There is something sickening attached to what I learned in therapy, attached to this clinical part. I learned that my brain, my self, created unhealthy neurological pathways. I made so many unhealthy choices that I gave myself a disorder. Though I am trying to pull myself out of those deep problematic neurological pathways, I am haunted by this idea that I gave myself a disorder.
It is a strange sensation to watch yourself in very real, tangible ways change into a person you don’t recognize. Last year I noticed I’d creep away from loud conversations and into the confines of my bedroom. Outside of my house, I noticed when conversations got loud more often and would remove myself from them, not commenting or speaking up. In these awake times, there were never waves of anxiety. So why was I creating distance between myself and the people around me? Why, when I genuinely liked and wanted to share my life with the people around me, was I reverting more inwardly than ever?
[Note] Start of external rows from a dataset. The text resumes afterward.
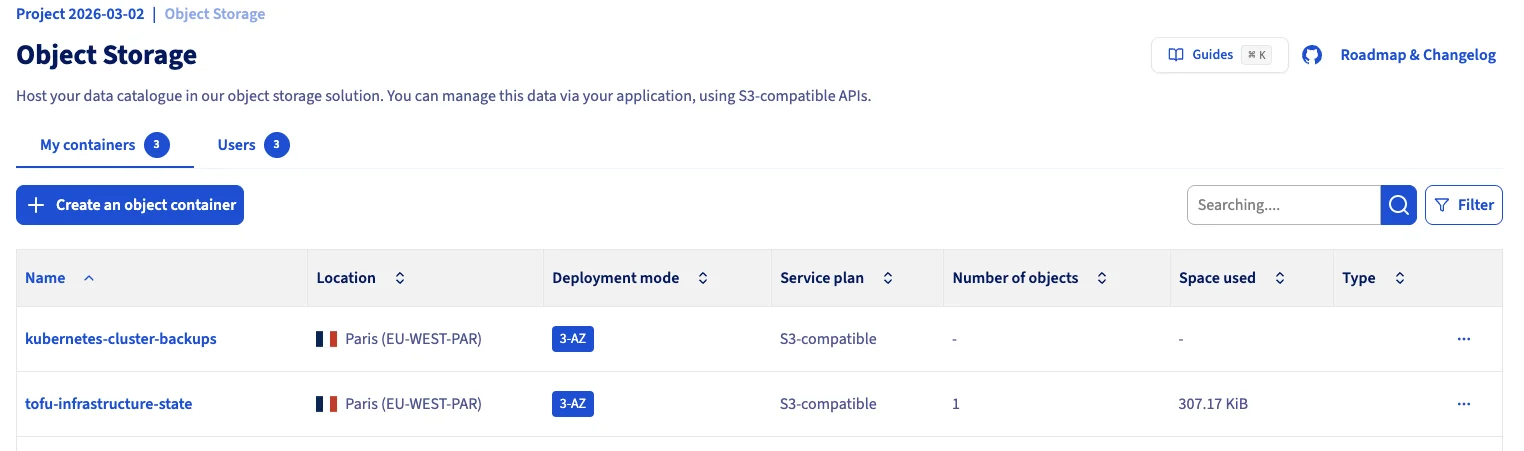
Task: Open the Roadmap & Changelog link
Action: [1418, 55]
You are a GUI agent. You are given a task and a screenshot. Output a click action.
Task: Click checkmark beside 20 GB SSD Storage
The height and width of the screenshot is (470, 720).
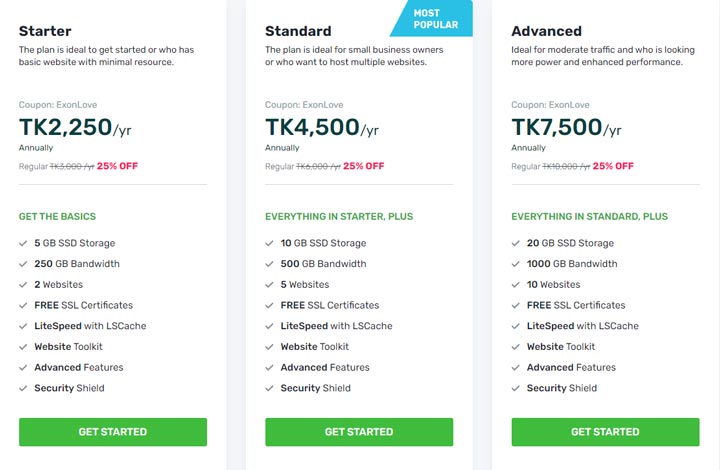coord(516,243)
So this week I sat on each of my roommates’ beds and challenged myself to explain my insomnia, something I always struggled to make public. As I opened my mouth an elevator speech of what my insomnia is like flowed from my mouth, and, strangely, I didn’t hate it. I said it seven times, to each of them, and for the first time in a long time I recognized and liked the sound of my own voice. I wasn’t explaining a diagnosis, I wasn’t explaining a definition of insomnia that I had Googled, I was explaining, quite simply, me.
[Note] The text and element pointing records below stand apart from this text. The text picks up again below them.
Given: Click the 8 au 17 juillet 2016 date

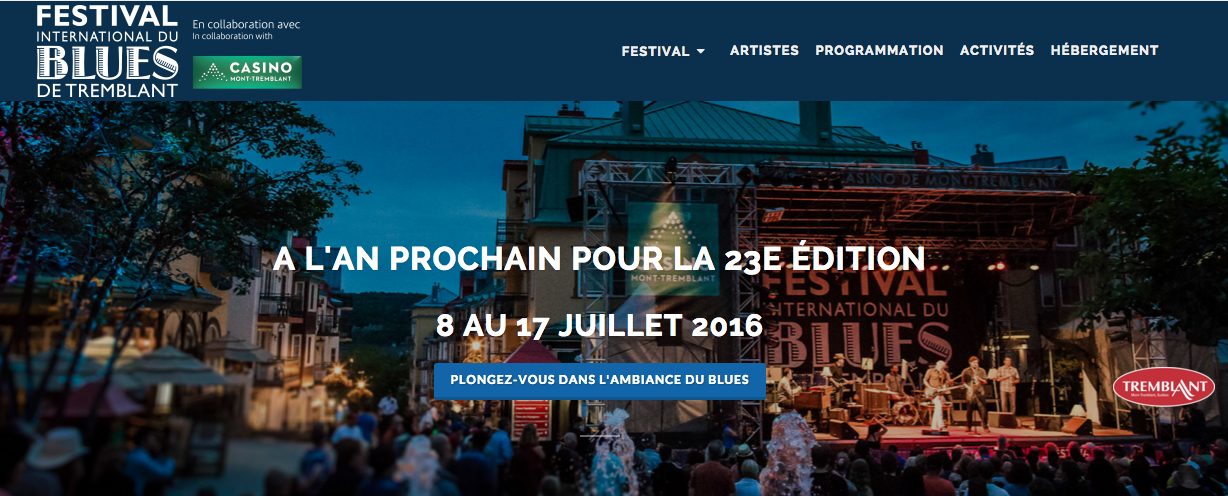Looking at the screenshot, I should [x=600, y=325].
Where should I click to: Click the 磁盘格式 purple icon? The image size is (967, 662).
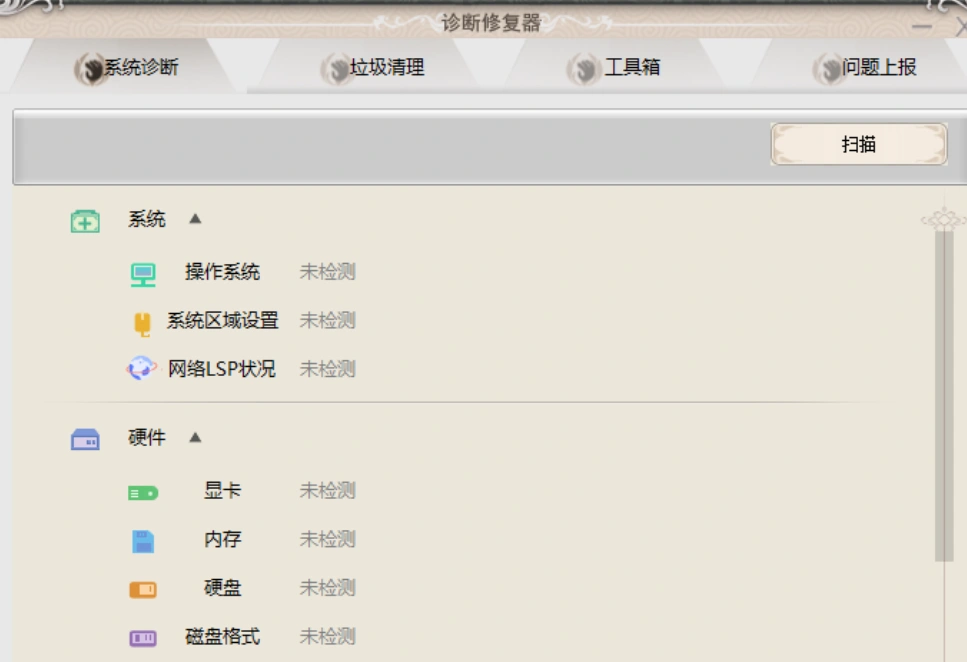coord(143,638)
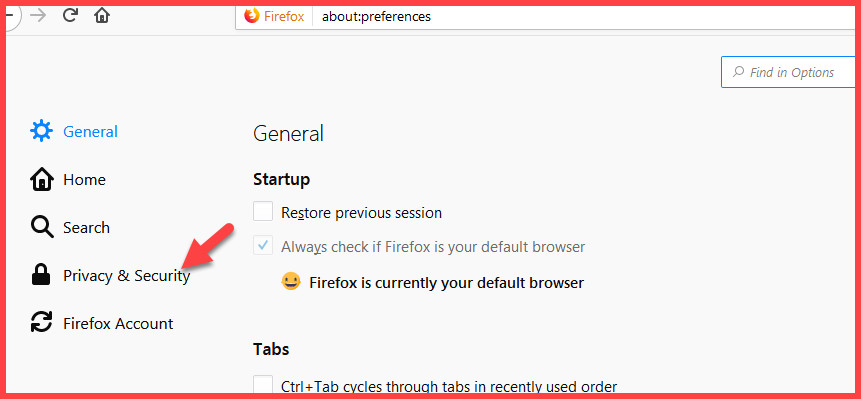Select the General category label
Screen dimensions: 861x399
click(90, 132)
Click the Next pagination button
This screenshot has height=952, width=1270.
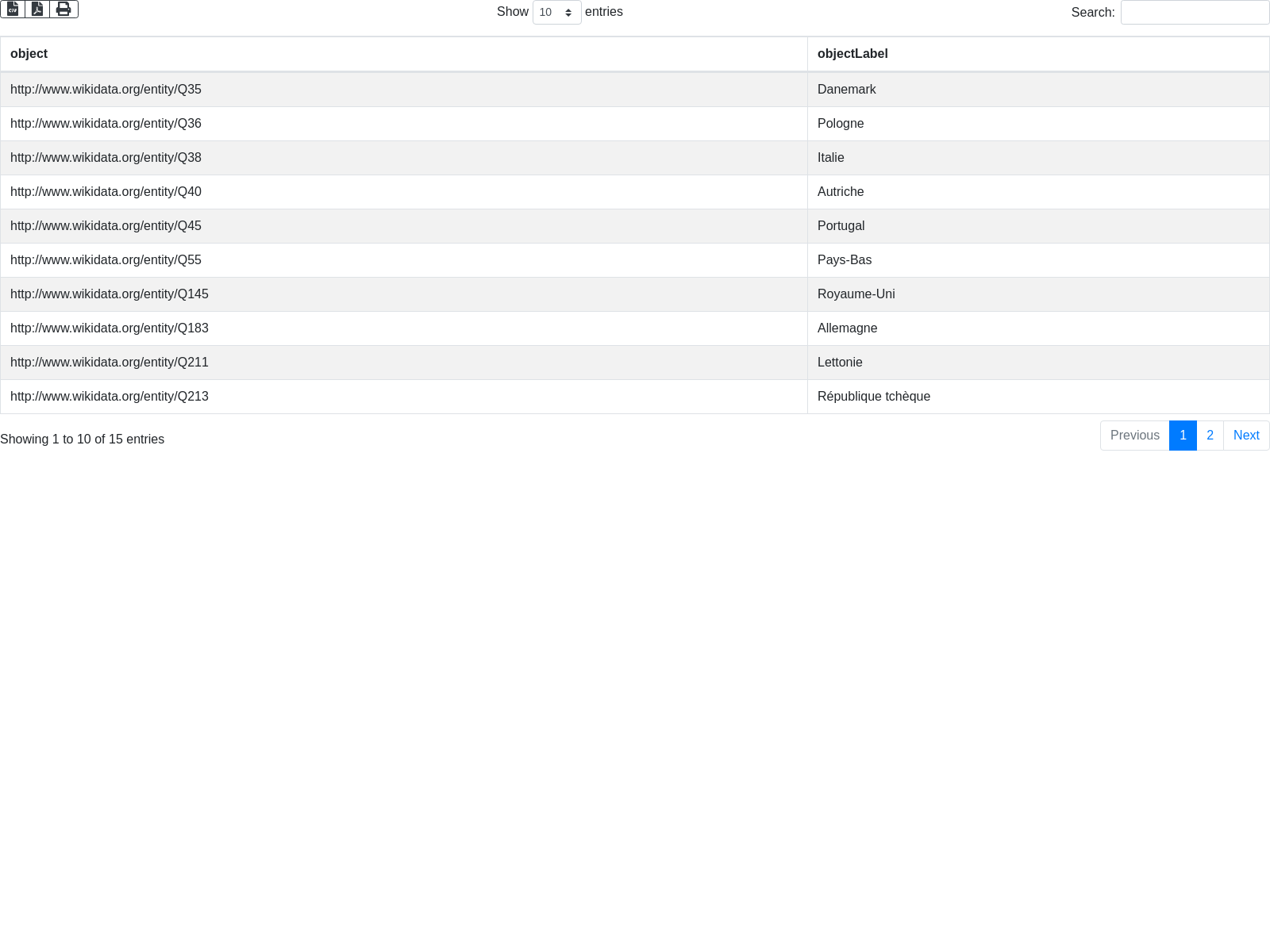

Just like those deep grooves that are the neurological pathways in my brain, I’m typing these words to create new grooves that lead to a healthy explanation of my anxiety. I’m pulling myself out of the problematic grooves. I’m remapping my brain.
I’ll now always think of my anxiety as not general, not the same, most common mental disorder in the country, not everyone else’s. I’ll think of it as this peculiar, hybrid disorder that surfaces only in this unique arena right before and right after sleep. Sleep is a romantic time between self-awareness and self-lost-ness, and I feel lucky my anxiety allows me to exist so alert in these times: They might be the most important. I’ll share what I can about this precious part of me and I’ll know sharing feels reassuring and rewarding. But I won’t forget that there is beauty in the nuances of my secret: There will always be a little bit of all of this that is still unsolved, and I’m not afraid, worried or anxious to keep that part to myself.
I am going to create a new word for my type of anxiety — a precious type that only comes alive in the secret moments in between the conscious and the unconscious. That word will be all mine.